EXERCISE REQUIREMENTS: Show the lines below that contain the string "heading".
BEGIN
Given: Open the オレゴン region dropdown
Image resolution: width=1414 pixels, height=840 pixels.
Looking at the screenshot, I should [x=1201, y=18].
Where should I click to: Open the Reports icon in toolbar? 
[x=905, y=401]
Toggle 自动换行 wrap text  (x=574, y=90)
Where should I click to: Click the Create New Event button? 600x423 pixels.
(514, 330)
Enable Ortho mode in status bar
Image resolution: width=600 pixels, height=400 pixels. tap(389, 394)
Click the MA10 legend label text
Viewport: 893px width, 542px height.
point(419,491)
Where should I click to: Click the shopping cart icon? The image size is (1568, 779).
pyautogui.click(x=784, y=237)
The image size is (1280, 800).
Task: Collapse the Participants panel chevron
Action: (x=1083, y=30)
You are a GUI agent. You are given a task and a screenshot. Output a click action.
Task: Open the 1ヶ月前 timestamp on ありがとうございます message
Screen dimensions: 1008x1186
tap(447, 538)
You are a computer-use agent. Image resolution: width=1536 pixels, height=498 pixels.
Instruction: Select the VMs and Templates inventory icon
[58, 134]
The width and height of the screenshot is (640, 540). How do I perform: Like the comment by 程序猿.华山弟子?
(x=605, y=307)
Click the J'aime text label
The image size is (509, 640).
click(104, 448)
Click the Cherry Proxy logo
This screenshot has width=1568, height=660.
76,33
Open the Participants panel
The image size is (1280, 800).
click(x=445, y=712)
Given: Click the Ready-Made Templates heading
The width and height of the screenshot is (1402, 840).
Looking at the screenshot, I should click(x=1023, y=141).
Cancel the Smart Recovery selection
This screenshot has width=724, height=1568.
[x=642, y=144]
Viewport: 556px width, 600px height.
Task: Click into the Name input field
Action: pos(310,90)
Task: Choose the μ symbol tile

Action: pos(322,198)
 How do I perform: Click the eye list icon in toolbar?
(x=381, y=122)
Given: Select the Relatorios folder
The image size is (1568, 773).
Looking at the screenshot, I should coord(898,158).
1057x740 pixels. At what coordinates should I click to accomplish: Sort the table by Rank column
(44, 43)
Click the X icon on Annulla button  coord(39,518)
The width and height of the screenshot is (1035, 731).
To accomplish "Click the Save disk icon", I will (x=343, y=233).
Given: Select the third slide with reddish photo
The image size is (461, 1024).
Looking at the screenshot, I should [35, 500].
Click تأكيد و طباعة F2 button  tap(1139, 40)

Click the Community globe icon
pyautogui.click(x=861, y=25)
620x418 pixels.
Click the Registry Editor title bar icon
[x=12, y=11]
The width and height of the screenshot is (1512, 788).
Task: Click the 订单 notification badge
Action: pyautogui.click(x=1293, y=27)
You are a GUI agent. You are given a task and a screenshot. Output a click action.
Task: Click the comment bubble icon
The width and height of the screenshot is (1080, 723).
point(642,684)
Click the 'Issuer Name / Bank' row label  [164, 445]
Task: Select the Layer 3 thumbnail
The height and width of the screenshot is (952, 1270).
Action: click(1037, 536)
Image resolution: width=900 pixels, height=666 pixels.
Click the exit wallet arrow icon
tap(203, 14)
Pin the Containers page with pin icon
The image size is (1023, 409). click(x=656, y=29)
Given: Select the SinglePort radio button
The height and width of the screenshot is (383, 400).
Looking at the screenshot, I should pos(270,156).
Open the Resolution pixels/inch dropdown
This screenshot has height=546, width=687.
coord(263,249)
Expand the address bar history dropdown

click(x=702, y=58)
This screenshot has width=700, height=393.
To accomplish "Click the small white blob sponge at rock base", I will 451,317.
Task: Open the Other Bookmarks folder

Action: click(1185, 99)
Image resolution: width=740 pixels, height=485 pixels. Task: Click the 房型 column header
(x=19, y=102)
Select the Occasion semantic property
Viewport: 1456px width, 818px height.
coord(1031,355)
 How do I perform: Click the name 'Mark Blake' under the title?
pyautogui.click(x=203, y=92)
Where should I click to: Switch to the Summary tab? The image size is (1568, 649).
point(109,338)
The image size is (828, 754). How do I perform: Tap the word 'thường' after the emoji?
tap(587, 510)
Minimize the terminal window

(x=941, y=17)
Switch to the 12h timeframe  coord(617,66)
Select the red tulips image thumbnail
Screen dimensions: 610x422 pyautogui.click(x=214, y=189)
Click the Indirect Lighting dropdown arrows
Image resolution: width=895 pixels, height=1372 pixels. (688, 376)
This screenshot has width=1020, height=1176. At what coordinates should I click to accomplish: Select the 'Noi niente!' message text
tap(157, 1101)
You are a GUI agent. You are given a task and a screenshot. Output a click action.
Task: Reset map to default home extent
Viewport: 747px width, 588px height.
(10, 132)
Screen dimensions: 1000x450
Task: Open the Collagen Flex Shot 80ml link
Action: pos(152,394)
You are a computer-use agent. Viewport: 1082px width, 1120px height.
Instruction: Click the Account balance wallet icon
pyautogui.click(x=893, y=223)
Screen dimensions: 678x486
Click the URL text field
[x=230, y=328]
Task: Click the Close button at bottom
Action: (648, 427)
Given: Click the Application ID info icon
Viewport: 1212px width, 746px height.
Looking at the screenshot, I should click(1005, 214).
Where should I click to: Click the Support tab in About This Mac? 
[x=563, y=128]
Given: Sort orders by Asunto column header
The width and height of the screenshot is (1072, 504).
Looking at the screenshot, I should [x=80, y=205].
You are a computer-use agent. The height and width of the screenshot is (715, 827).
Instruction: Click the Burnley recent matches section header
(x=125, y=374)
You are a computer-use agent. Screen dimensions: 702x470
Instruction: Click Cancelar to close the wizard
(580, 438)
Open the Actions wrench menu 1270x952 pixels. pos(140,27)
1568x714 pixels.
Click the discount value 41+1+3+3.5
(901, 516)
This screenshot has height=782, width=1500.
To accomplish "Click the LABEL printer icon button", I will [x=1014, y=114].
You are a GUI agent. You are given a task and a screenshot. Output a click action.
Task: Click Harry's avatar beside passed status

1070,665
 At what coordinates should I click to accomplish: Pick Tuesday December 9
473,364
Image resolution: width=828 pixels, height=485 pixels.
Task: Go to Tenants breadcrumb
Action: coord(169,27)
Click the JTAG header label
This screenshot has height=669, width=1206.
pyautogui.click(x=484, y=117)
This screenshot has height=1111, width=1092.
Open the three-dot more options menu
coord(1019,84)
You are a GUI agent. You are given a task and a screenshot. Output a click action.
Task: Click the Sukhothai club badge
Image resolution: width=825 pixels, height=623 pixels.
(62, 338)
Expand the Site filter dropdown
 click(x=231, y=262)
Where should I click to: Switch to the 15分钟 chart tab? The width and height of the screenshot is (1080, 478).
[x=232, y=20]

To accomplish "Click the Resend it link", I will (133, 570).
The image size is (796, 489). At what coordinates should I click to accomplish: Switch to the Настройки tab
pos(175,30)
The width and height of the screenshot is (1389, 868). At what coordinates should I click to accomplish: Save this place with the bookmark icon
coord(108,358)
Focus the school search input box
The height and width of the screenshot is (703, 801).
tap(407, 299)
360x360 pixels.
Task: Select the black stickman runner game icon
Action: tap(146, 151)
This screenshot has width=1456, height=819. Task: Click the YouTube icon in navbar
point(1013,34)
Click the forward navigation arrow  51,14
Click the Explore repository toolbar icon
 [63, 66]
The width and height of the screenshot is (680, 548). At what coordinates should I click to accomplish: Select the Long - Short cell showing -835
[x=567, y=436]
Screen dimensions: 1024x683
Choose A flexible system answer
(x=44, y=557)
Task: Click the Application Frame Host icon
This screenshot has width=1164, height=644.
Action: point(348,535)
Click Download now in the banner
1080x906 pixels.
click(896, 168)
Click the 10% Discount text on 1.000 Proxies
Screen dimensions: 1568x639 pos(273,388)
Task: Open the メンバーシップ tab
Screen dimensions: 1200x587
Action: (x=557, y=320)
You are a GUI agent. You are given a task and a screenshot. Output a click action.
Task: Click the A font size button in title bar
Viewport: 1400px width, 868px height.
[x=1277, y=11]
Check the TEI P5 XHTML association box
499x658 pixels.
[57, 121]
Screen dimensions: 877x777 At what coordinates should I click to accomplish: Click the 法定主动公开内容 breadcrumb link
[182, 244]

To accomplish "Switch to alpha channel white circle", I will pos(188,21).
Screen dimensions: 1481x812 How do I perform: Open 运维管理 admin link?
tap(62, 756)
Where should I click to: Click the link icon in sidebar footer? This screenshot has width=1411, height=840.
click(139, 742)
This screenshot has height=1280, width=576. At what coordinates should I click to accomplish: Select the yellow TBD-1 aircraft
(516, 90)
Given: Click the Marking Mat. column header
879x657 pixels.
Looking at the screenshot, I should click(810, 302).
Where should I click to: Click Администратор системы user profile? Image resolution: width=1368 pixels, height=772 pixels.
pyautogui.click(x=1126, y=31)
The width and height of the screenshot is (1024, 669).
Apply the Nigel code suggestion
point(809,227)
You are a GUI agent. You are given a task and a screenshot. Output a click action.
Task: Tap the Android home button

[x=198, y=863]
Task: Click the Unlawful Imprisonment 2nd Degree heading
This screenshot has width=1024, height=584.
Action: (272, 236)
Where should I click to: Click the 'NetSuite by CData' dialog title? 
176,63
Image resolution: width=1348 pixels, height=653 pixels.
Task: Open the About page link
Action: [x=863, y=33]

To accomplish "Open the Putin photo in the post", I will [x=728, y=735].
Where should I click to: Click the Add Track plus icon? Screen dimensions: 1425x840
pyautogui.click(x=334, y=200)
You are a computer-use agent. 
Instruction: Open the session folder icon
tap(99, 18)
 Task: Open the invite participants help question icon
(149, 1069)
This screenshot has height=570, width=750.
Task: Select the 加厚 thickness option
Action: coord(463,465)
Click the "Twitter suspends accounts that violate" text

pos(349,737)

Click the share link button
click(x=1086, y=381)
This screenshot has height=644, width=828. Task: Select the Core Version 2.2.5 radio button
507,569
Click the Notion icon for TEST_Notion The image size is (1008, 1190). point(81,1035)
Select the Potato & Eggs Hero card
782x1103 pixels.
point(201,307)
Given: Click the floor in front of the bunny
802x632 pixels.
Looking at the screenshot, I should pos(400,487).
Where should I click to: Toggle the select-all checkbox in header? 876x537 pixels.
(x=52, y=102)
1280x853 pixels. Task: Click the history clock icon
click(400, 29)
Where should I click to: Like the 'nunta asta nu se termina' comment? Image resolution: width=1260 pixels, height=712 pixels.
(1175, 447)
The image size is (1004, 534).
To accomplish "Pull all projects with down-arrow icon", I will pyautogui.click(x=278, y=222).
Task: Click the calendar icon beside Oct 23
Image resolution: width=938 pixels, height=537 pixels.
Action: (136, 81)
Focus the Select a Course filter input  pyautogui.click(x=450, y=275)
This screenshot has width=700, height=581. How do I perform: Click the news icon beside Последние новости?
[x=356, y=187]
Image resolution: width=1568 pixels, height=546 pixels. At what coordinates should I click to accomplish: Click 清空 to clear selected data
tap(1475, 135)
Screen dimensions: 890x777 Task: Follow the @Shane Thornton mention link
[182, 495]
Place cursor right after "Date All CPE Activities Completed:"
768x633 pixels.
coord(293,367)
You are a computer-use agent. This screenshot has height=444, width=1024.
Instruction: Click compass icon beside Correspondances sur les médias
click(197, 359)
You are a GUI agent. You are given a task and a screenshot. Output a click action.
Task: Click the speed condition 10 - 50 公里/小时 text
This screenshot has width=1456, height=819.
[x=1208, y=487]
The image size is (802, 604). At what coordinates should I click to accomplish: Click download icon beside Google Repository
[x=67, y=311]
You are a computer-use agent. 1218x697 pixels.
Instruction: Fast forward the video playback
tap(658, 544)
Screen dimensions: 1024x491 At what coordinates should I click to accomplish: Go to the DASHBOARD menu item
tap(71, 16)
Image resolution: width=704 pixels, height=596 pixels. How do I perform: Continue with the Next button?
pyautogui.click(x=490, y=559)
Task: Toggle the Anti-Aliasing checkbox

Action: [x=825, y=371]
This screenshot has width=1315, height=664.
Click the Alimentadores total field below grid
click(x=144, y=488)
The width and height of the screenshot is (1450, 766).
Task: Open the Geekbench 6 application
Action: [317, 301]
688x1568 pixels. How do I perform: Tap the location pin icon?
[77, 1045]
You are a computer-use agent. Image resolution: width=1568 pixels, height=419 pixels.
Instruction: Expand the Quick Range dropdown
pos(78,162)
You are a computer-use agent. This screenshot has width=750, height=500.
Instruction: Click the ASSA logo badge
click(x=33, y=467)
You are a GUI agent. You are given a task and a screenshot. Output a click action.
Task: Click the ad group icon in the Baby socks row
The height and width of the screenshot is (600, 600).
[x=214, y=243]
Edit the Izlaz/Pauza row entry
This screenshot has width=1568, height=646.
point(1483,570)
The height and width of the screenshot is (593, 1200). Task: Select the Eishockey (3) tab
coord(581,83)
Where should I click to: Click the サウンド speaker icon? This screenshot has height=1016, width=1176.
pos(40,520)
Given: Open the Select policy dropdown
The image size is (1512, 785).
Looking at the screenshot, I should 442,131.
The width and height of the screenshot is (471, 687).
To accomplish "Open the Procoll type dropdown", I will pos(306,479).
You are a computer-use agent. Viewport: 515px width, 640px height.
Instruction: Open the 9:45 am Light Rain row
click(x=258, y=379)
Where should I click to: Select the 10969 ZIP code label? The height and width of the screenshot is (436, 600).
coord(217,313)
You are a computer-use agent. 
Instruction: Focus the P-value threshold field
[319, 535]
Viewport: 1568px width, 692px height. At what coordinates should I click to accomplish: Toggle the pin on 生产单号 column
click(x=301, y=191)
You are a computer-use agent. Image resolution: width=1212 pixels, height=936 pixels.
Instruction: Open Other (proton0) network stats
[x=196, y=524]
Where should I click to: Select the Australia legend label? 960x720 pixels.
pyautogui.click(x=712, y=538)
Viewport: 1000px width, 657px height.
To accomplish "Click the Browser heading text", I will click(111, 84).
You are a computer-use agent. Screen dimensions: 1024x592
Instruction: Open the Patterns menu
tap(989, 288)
END
COMPLETED TASK:
Given: Click the Ready-Made Templates heading
Task: Click the Unlawful Imprisonment 2nd Degree heading
To accomplish "Click the Browser heading text", I will click(111, 84).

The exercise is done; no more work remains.